Problem to work on. Up to the line containing "Click the GitHub", nothing is kept; from that line through the end of the data below, output every line exactly.
====== Extracted material
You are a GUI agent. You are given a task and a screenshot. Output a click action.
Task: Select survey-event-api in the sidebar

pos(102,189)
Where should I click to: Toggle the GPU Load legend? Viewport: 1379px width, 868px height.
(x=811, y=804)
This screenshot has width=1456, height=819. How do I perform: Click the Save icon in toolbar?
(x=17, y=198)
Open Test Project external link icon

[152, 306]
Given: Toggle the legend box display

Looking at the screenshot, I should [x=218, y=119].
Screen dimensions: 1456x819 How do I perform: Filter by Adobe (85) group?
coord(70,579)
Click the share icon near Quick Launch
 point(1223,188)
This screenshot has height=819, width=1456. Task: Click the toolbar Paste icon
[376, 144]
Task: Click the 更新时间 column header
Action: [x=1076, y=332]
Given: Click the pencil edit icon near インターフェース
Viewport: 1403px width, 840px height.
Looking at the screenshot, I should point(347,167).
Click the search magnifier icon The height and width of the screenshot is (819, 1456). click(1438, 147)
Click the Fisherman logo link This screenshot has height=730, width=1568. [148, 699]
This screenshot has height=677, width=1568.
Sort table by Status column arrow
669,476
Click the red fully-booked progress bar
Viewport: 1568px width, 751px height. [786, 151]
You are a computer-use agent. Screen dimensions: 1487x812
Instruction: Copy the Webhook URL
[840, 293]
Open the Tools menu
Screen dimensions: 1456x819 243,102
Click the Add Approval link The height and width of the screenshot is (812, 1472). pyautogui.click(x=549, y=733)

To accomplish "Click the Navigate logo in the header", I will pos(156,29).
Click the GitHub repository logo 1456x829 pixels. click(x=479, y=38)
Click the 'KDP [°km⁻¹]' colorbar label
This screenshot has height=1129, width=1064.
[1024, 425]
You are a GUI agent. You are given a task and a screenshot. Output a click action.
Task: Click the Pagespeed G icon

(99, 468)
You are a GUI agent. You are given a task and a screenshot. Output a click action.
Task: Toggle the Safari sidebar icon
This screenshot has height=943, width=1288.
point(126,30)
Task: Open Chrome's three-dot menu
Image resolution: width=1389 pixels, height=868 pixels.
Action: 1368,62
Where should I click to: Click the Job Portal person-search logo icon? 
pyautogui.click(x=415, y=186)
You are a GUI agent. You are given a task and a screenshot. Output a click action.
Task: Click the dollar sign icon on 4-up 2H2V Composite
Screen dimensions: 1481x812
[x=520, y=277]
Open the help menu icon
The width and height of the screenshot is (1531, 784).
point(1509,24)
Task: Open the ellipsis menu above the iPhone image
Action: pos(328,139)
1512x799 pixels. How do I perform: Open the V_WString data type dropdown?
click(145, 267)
============
Solution to the problem.
Click the GitHub repository logo 1456x829 pixels. click(x=479, y=38)
Click the 'KDP [°km⁻¹]' colorbar label
This screenshot has height=1129, width=1064.
[1024, 425]
You are a GUI agent. You are given a task and a screenshot. Output a click action.
Task: Click the Pagespeed G icon

(99, 468)
You are a GUI agent. You are given a task and a screenshot. Output a click action.
Task: Toggle the Safari sidebar icon
This screenshot has height=943, width=1288.
point(126,30)
Task: Open Chrome's three-dot menu
Image resolution: width=1389 pixels, height=868 pixels.
Action: 1368,62
Where should I click to: Click the Job Portal person-search logo icon? 
pyautogui.click(x=415, y=186)
You are a GUI agent. You are given a task and a screenshot. Output a click action.
Task: Click the dollar sign icon on 4-up 2H2V Composite
Screen dimensions: 1481x812
[x=520, y=277]
Open the help menu icon
The width and height of the screenshot is (1531, 784).
point(1509,24)
Task: Open the ellipsis menu above the iPhone image
Action: pos(328,139)
1512x799 pixels. How do I perform: Open the V_WString data type dropdown?
click(145, 267)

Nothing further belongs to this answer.